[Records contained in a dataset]
####################

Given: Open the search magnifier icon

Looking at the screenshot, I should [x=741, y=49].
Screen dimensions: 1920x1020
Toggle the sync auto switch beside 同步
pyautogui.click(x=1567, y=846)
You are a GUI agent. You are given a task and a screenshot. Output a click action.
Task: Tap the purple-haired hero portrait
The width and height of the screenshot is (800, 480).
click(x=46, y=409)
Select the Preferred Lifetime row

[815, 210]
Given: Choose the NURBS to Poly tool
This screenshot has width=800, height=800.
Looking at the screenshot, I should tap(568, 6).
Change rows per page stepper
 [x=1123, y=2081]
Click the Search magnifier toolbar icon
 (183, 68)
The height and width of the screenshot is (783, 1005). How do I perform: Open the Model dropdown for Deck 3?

####################

## Required work
Transcribe each record exactly as it is written above.

## Output below
Given: Open the search magnifier icon

Looking at the screenshot, I should [x=741, y=49].
Screen dimensions: 1920x1020
Toggle the sync auto switch beside 同步
pyautogui.click(x=1567, y=846)
You are a GUI agent. You are given a task and a screenshot. Output a click action.
Task: Tap the purple-haired hero portrait
The width and height of the screenshot is (800, 480).
click(x=46, y=409)
Select the Preferred Lifetime row

[815, 210]
Given: Choose the NURBS to Poly tool
This screenshot has width=800, height=800.
Looking at the screenshot, I should tap(568, 6).
Change rows per page stepper
 [x=1123, y=2081]
Click the Search magnifier toolbar icon
 (183, 68)
The height and width of the screenshot is (783, 1005). How do I perform: Open the Model dropdown for Deck 3?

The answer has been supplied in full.